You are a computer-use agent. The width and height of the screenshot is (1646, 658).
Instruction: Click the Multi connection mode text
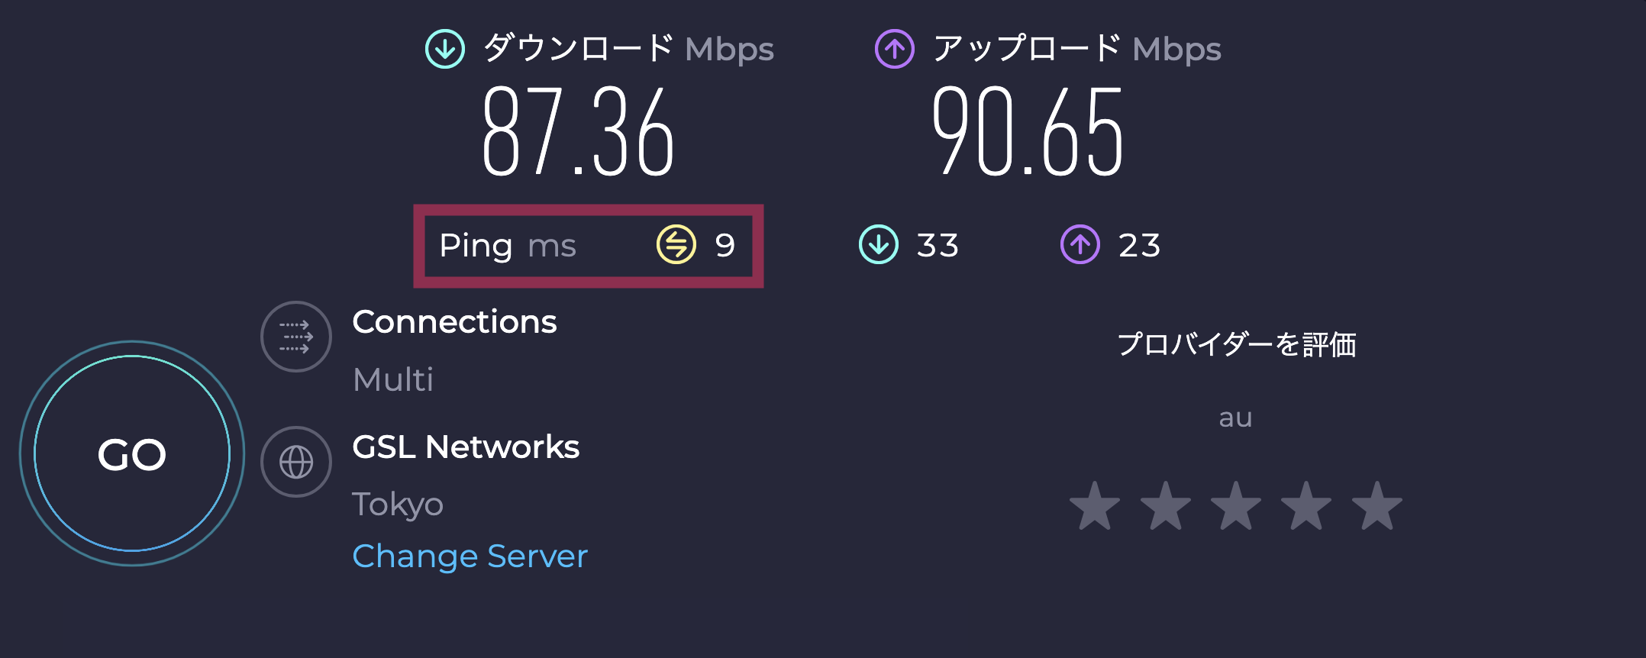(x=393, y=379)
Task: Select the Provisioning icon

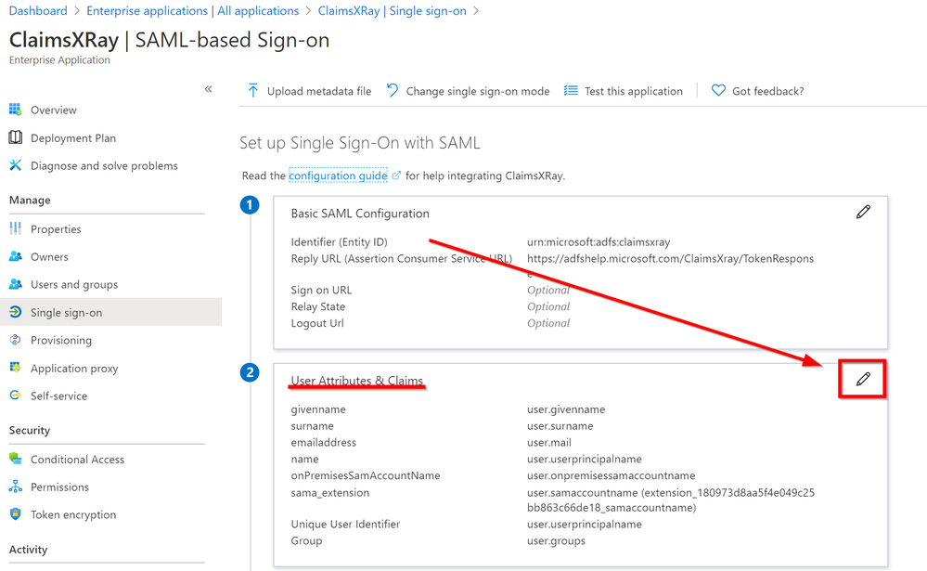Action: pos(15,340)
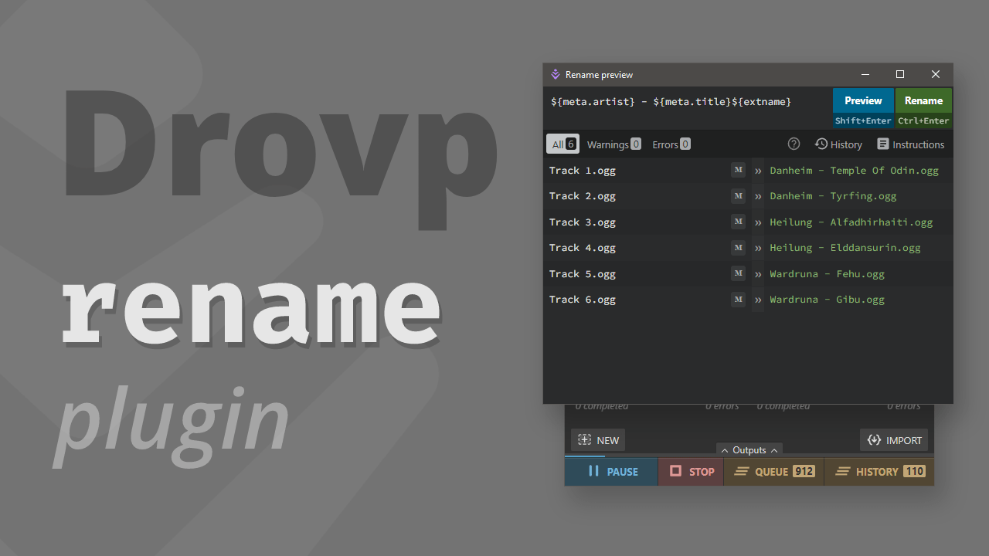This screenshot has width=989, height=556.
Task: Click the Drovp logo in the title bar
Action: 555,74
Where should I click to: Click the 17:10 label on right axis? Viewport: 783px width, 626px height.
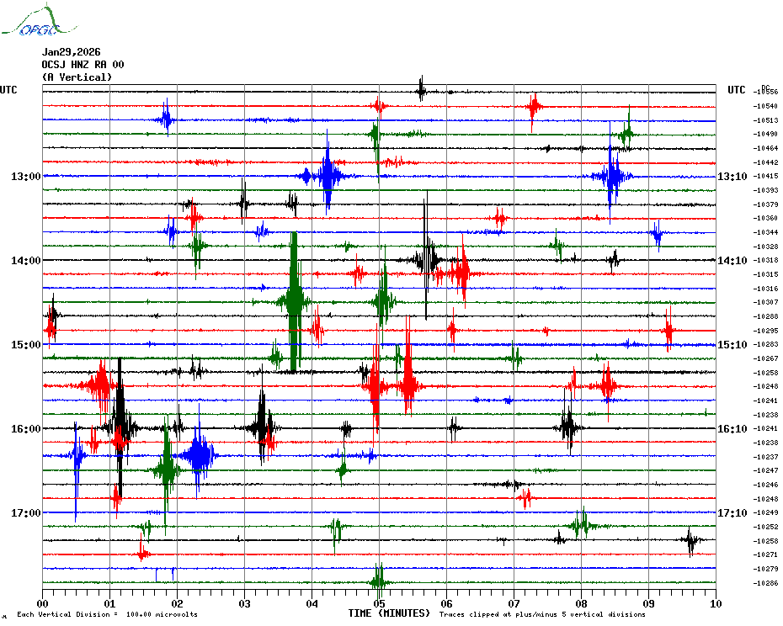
▬▬▬
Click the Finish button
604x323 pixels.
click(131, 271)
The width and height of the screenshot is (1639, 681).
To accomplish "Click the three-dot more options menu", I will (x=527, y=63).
▬▬▬
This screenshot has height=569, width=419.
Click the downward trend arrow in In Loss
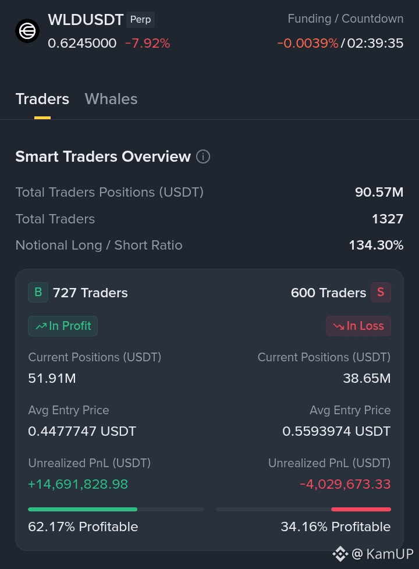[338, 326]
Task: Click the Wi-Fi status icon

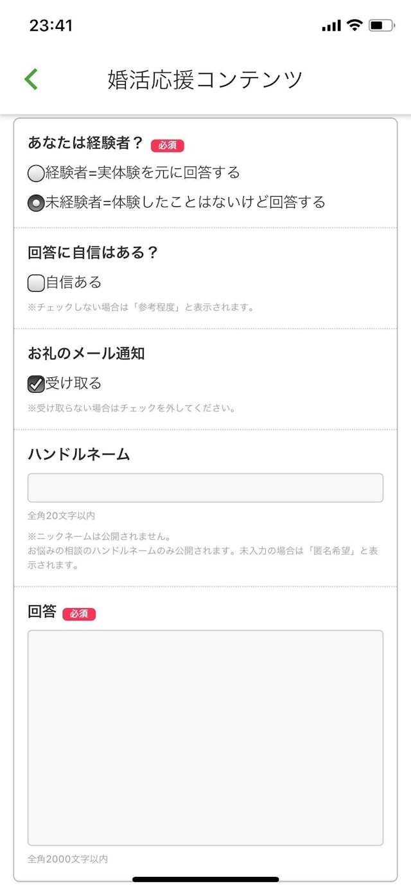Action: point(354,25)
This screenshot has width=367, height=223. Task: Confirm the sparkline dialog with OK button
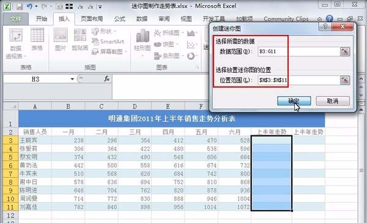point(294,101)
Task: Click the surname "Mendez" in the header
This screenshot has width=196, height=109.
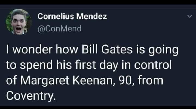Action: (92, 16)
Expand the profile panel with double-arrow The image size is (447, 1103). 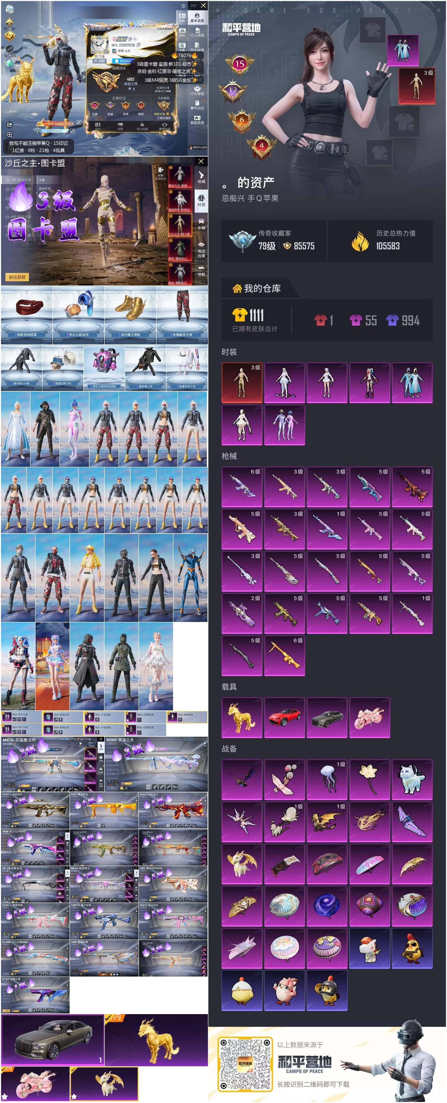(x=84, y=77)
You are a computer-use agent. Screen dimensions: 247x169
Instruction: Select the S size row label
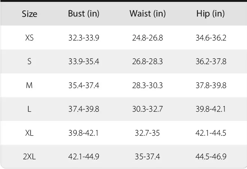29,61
▬▬▬
Work required
Where a picture appears in the records above, omit it, and transcribe exactly the stretch of lines from the one with "Instruction: Click the" through the one with "Where should I".

Solution to this problem
Instruction: Click the Multi connection mode text
(x=393, y=379)
Task: Select the Provisioning icon

Action: pos(15,340)
This screenshot has width=989, height=556.
Task: Click the Drovp logo in the title bar
Action: 555,74
Where should I click to: Click the 17:10 label on right axis? Viewport: 783px width, 626px height.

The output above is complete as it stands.